Given the opening statement, [near ground] icing is more attributable to cold winters than the rest. The rest are not limited to Dec–Mar in the Northern Hemisphere. The report does not attribute the seasons to the accidents.

• It's true that rain can cause runways to be slippery year-round... but not typically the same degree of slippery that snow/ice causes them to be. The coefficient of friction of tires on smooth ice is much lower than on a wet road in most cases. And while poor braking action is certainly a concern with contaminated runways, ice also significantly increases the odds of loss of directional control leading to excursions off the side of the runway. – reirab Apr 1 '19 at 15:59
• Too bad that if you want IATA's data broken down by month or day of year, even ten year old historical data costs $3000. Their annual safety reports aggregate data at no finer than per year. – Camille Goudeseune Nov 14 '19 at 22:15 Accidents are rarest in winter. In https://www.ntsb.gov/_layouts/ntsb.aviation/index.aspx, click "Download all (text)", to get a file AviationData.txt containing 80,000 accidents and 4,000 incidents. Keep only the Accidents, split the |-delimited fields to get mm/dd/yyyy, then split by / to get the month, then count how often each month appears. From a Linux shell: grep Accident AviationData.txt | awk '{split($0,a,"|"); print a[4]}' | awk '{split(\$0,a,"/"); print a[1]}' | sort | uniq -c

Result:

   4439  01
4697  02
5989  03
6632  04
7838  05
8758  06
9806  07
9223  08
7607  09
6267  10
4922  11
4485  12


Accidents are rarest in January, become smoothly more frequent until July, and then become smoothly rarer until December, i.e., the subsequent January.

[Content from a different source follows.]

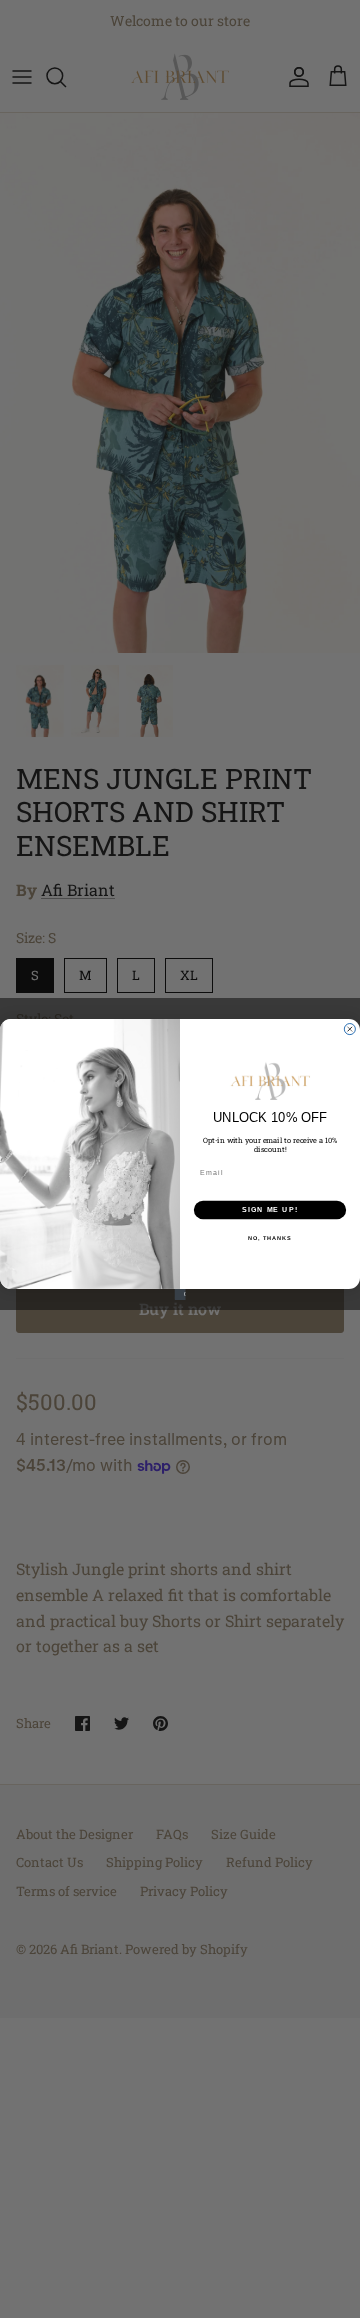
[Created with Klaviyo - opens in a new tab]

But is this trend just because summer has more flights?

Let's compare apples to apples, instead of 747s to everything including powered parachutes. This table shows that airline passengers have the same trend, about 26% to 31% more in July than January. Numbers that big argue that airline flights have the same distribution. When filtering AviationData.txt to include only Boeing, Airbus, etc, July is about 90% more than January.

So summer has 30% more flights than winter, but 90% more accidents.

Even after adjusting for this, an airliner flight in winter is only a third as likely to have an accident as a flight in summer.

Ill second Camille's answer and add the missing factor of GA vs. Commercial Aviation. The NTSB makes the 2012-2016 data available in spreadsheet format here. If you download that and combine all the accident data you will see that the overall accident data for those years, plotted by month looks something like this:

This data set for even the limited years is in line with the other answers larger data sets. But if you limit the data set to only part 121 accidents the trend disappears:

For those years April and September were the Safest months to fly but a trend really cant not be observed here.

So why does GA cause so many summer accidents? Well its simple, *most GA planes dont have ani/deice equipment so winter flying in the northern parts of the country is out of the question for many GA pilots. The simple fact is there are substantially more GA flights in the summer.